◆ **Assignment**
Please return only the lines from the one holding "Open Andy Swanson's recent approval card" through the one holding "You are a computer-use agent. Screen dimensions: 800x776", exactly as they appear in the records below, both ends included.

Stored items:

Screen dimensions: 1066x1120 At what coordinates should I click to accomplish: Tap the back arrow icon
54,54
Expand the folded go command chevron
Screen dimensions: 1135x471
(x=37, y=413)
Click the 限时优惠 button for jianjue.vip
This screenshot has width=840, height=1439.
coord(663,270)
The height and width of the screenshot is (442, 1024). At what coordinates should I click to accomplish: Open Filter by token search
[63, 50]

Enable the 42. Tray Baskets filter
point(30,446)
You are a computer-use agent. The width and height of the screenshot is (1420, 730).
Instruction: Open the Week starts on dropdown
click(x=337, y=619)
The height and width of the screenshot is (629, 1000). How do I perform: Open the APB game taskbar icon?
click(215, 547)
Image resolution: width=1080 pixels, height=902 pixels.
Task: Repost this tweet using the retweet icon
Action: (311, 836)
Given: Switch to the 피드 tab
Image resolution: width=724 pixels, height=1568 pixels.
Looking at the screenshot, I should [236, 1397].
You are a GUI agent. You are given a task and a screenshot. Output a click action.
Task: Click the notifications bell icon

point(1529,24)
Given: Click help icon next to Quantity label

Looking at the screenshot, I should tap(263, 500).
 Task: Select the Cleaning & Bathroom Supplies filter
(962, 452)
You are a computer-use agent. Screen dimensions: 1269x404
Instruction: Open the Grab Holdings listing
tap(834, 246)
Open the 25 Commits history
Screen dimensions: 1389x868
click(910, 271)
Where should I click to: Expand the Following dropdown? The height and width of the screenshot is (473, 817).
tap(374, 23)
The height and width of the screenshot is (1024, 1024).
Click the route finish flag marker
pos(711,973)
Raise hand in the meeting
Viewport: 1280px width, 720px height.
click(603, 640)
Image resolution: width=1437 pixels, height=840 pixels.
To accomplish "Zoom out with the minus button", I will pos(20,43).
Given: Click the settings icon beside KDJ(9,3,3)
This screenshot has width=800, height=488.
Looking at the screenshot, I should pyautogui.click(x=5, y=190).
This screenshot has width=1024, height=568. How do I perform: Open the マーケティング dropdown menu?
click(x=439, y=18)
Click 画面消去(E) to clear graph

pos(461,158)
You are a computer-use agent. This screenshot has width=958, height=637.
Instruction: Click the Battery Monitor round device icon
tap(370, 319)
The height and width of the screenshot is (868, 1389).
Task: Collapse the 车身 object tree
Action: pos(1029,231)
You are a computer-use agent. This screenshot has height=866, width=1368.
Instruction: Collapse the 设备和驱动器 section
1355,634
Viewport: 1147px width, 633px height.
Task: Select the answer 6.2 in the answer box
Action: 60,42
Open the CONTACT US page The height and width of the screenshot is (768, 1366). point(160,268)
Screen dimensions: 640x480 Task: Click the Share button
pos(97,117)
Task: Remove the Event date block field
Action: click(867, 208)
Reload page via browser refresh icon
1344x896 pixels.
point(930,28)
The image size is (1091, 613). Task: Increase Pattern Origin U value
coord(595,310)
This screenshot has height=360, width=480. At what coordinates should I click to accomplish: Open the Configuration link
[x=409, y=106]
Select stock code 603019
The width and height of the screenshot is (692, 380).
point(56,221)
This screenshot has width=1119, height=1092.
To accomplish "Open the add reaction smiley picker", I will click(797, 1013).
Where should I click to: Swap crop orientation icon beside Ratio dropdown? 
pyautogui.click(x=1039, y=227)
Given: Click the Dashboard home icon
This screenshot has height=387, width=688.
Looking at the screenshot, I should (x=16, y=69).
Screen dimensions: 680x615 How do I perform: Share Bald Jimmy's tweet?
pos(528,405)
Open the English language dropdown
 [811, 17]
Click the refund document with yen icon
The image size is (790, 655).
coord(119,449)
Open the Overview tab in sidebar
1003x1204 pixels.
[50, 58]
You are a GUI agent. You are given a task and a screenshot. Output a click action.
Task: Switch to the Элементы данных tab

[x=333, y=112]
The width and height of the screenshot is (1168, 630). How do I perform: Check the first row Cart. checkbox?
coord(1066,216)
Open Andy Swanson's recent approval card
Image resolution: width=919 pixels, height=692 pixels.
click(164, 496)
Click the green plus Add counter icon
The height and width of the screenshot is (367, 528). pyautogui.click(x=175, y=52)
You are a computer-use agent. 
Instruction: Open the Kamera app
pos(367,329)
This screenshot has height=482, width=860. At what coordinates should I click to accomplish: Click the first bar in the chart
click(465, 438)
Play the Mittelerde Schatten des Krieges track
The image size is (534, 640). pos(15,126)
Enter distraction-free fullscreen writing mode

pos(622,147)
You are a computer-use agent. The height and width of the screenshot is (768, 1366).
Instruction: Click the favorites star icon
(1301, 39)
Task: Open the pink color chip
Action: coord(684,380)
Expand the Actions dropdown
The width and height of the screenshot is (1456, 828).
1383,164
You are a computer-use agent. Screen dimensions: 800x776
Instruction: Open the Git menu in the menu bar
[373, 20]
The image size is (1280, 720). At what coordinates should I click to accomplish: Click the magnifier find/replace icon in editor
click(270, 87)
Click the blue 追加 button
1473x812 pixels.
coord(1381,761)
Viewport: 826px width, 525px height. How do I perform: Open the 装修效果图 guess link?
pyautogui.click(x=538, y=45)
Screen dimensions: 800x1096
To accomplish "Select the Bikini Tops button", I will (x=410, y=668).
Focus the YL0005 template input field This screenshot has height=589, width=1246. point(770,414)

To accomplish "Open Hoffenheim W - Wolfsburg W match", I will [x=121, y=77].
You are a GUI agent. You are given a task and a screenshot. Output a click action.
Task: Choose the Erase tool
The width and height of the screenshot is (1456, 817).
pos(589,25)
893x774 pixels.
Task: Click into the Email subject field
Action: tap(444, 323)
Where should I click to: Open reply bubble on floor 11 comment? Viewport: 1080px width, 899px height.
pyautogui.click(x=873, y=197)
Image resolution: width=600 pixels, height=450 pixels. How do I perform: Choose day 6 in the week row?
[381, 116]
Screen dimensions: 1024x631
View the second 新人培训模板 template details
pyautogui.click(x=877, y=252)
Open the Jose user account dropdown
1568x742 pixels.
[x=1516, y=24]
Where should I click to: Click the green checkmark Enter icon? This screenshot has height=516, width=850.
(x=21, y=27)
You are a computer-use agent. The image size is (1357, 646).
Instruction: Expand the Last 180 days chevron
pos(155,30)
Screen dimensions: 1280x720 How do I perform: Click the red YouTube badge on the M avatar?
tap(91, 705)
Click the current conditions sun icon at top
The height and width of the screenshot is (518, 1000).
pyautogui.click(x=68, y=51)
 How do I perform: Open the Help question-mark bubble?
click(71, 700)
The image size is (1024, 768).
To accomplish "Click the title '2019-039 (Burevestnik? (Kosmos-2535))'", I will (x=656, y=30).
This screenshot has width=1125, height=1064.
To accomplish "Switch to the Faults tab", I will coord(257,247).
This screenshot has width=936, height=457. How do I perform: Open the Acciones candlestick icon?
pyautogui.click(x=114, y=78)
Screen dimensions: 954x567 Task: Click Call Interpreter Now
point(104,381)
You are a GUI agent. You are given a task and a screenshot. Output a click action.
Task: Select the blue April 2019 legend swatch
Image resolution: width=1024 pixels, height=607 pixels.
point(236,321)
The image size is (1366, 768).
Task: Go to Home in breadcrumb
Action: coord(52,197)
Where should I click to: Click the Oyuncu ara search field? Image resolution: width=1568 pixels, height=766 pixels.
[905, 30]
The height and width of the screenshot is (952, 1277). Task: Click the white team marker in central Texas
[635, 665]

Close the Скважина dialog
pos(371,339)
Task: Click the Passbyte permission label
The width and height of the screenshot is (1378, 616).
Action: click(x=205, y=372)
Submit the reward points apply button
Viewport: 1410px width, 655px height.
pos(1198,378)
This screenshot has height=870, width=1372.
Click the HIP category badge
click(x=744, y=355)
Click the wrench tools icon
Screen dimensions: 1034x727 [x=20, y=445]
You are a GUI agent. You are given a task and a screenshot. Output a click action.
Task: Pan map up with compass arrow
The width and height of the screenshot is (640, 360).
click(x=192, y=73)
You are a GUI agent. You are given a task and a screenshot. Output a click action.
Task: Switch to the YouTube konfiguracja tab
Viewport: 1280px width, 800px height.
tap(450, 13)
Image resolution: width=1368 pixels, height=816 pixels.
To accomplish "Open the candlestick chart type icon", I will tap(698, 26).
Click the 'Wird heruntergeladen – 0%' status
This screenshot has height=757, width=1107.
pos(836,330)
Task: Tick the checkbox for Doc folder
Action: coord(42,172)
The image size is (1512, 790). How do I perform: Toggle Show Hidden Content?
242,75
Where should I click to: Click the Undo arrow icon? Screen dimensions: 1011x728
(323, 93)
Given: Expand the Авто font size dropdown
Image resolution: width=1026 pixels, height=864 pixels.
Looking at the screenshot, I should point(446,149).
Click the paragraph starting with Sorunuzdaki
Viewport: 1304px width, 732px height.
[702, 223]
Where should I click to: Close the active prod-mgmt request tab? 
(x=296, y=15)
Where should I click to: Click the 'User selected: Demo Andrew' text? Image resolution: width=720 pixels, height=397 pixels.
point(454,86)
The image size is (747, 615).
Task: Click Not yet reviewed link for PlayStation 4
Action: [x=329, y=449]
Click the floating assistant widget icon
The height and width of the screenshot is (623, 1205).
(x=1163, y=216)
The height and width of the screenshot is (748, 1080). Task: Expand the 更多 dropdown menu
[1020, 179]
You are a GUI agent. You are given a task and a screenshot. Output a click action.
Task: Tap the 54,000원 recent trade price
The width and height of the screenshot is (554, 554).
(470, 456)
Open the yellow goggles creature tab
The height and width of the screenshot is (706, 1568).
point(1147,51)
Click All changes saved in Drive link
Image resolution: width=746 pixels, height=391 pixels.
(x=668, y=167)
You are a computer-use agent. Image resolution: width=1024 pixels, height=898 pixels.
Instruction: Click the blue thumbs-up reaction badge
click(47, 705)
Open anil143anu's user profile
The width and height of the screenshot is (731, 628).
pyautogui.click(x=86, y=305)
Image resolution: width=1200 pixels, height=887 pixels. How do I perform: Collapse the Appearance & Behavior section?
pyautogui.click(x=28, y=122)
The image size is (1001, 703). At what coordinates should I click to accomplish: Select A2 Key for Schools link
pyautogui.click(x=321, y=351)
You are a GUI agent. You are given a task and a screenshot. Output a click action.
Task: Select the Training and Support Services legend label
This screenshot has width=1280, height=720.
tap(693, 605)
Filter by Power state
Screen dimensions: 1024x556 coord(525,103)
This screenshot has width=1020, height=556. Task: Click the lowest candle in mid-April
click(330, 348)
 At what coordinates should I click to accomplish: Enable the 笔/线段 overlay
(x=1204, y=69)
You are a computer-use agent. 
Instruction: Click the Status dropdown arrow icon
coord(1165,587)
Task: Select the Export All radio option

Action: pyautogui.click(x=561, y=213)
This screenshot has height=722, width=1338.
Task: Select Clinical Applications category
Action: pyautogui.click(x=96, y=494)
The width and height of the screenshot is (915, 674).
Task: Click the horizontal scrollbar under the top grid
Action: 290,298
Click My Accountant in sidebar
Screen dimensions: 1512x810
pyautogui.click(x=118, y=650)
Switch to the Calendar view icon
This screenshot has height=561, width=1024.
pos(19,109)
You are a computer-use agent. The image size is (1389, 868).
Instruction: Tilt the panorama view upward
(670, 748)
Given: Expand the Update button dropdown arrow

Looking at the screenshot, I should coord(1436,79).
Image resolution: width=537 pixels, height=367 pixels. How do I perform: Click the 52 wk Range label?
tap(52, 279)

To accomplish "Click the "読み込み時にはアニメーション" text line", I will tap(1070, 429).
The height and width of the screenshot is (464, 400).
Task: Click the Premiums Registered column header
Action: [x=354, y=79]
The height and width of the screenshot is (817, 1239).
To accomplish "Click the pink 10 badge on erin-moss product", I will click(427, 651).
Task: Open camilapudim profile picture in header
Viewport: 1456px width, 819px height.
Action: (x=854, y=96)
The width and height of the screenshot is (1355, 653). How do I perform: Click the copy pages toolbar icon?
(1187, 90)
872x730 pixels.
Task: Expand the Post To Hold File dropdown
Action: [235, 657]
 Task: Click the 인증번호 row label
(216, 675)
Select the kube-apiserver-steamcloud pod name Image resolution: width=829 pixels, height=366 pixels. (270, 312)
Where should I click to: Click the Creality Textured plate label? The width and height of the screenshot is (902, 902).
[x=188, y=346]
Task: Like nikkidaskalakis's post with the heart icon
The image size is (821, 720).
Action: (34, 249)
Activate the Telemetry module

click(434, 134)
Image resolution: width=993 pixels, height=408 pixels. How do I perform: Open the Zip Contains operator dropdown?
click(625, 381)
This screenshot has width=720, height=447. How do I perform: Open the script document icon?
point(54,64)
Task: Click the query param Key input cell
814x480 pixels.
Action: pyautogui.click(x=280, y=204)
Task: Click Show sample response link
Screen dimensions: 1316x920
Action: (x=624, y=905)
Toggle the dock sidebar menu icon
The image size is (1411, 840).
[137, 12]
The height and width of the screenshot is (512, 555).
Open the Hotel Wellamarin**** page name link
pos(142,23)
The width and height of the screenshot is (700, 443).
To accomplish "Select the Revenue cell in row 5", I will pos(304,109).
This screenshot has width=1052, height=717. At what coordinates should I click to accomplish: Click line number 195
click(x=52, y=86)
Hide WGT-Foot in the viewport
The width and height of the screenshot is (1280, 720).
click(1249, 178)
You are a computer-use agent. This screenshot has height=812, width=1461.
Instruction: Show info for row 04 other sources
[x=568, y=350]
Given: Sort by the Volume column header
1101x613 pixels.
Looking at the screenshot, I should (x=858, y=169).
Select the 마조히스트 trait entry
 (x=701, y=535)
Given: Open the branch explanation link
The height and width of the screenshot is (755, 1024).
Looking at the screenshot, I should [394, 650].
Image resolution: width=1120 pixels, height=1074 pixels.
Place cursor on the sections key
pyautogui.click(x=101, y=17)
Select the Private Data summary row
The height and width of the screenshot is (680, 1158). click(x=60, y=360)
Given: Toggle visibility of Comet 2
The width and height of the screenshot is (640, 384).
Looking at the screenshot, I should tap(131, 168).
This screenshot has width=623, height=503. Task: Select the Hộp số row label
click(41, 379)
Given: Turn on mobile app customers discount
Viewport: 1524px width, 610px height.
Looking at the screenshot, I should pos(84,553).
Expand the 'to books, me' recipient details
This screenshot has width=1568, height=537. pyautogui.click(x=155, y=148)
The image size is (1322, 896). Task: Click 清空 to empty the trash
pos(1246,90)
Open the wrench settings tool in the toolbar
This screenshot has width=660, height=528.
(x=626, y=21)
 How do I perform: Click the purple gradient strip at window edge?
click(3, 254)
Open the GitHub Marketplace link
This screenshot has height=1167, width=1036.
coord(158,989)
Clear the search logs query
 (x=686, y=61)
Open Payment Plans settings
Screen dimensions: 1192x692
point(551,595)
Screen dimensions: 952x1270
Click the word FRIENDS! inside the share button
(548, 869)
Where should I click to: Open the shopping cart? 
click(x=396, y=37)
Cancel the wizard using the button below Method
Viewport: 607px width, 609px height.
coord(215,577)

◆ **Task result**
Open Andy Swanson's recent approval card
Image resolution: width=919 pixels, height=692 pixels.
click(164, 496)
Click the green plus Add counter icon
The height and width of the screenshot is (367, 528). pyautogui.click(x=175, y=52)
You are a computer-use agent. 
Instruction: Open the Kamera app
pos(367,329)
This screenshot has height=482, width=860. At what coordinates should I click to accomplish: Click the first bar in the chart
click(465, 438)
Play the Mittelerde Schatten des Krieges track
The image size is (534, 640). pos(15,126)
Enter distraction-free fullscreen writing mode

pos(622,147)
You are a computer-use agent. The height and width of the screenshot is (768, 1366).
Instruction: Click the favorites star icon
(1301, 39)
Task: Open the pink color chip
Action: coord(684,380)
Expand the Actions dropdown
The width and height of the screenshot is (1456, 828).
1383,164
You are a computer-use agent. Screen dimensions: 800x776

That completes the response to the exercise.